> _What you need to do_: Lines below starting with the line with "Image resolution: width=2016, height=1835." and going on through the line with "Мобільні принтери чеків (1061, 1683)" must be output exactly; the rest of the records must be left out.

BEGIN Data extracts

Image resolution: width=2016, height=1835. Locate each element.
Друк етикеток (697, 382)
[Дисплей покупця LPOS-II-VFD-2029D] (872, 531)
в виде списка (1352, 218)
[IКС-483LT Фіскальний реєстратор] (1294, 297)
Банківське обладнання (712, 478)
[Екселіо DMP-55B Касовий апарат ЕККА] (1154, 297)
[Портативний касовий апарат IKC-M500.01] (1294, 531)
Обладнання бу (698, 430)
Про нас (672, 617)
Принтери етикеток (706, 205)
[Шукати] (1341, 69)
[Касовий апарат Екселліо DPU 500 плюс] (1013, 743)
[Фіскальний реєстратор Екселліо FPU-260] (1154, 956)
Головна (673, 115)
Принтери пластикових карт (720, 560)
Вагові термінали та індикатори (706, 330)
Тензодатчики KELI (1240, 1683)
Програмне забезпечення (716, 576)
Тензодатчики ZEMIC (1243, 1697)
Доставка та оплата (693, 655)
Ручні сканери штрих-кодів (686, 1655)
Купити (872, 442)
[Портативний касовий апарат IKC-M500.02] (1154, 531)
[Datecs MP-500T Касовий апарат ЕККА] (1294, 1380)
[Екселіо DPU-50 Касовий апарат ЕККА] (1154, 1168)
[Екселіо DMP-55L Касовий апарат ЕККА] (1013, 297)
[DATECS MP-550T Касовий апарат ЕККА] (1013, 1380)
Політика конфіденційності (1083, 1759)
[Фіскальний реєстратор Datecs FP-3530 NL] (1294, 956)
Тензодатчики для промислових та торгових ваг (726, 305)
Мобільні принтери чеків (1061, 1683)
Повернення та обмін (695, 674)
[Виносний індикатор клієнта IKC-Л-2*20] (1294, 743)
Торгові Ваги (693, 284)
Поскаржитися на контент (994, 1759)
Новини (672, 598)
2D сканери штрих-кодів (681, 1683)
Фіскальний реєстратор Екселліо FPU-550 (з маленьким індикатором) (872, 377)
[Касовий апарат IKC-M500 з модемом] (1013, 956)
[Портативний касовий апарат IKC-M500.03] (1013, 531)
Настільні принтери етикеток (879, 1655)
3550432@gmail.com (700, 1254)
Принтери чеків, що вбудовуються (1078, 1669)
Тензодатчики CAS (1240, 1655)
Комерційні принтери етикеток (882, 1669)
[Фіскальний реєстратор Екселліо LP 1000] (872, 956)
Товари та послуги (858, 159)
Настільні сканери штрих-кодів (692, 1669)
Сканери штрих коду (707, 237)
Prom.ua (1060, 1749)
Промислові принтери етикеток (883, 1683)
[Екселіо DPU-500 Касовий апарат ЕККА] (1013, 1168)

END Data extracts
BEGIN Data extracts

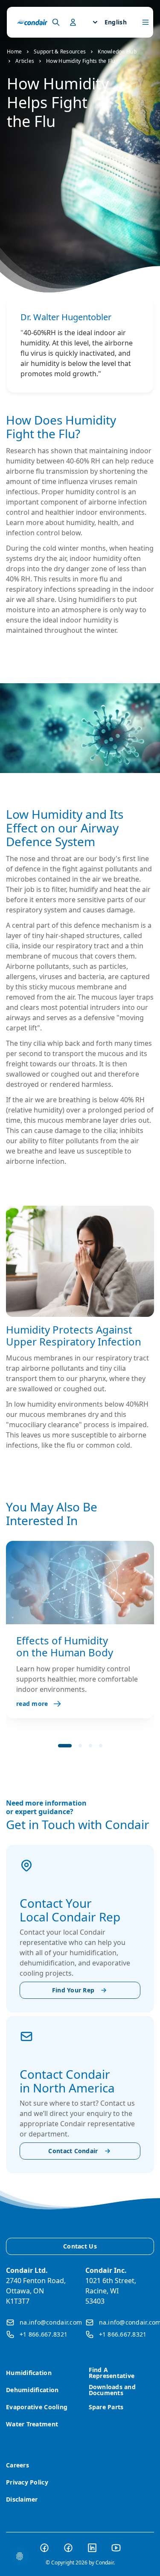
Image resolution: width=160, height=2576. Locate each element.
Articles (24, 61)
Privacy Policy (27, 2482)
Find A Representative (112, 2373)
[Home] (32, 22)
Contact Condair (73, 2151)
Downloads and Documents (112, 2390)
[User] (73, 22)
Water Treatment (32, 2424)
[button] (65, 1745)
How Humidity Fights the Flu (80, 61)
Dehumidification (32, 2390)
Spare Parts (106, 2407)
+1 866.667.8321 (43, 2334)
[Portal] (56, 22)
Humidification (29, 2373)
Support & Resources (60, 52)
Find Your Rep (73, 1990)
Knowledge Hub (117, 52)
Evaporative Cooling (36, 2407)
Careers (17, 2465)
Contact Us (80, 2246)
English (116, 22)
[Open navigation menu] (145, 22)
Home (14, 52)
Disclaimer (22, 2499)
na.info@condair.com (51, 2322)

END Data extracts

> _Result of this exercise_:
Image resolution: width=2016, height=1835. Locate each element.
Друк етикеток (697, 382)
[Дисплей покупця LPOS-II-VFD-2029D] (872, 531)
в виде списка (1352, 218)
[IКС-483LT Фіскальний реєстратор] (1294, 297)
Банківське обладнання (712, 478)
[Екселіо DMP-55B Касовий апарат ЕККА] (1154, 297)
[Портативний касовий апарат IKC-M500.01] (1294, 531)
Обладнання бу (698, 430)
Про нас (672, 617)
Принтери етикеток (706, 205)
[Шукати] (1341, 69)
[Касовий апарат Екселліо DPU 500 плюс] (1013, 743)
[Фіскальний реєстратор Екселліо FPU-260] (1154, 956)
Головна (673, 115)
Принтери пластикових карт (720, 560)
Вагові термінали та індикатори (706, 330)
Тензодатчики KELI (1240, 1683)
Програмне забезпечення (716, 576)
Тензодатчики ZEMIC (1243, 1697)
Доставка та оплата (693, 655)
Ручні сканери штрих-кодів (686, 1655)
Купити (872, 442)
[Портативний касовий апарат IKC-M500.02] (1154, 531)
[Datecs MP-500T Касовий апарат ЕККА] (1294, 1380)
[Екселіо DPU-50 Касовий апарат ЕККА] (1154, 1168)
[Екселіо DMP-55L Касовий апарат ЕККА] (1013, 297)
[DATECS MP-550T Касовий апарат ЕККА] (1013, 1380)
Політика конфіденційності (1083, 1759)
[Фіскальний реєстратор Datecs FP-3530 NL] (1294, 956)
Тензодатчики для промислових та торгових ваг (726, 305)
Мобільні принтери чеків (1061, 1683)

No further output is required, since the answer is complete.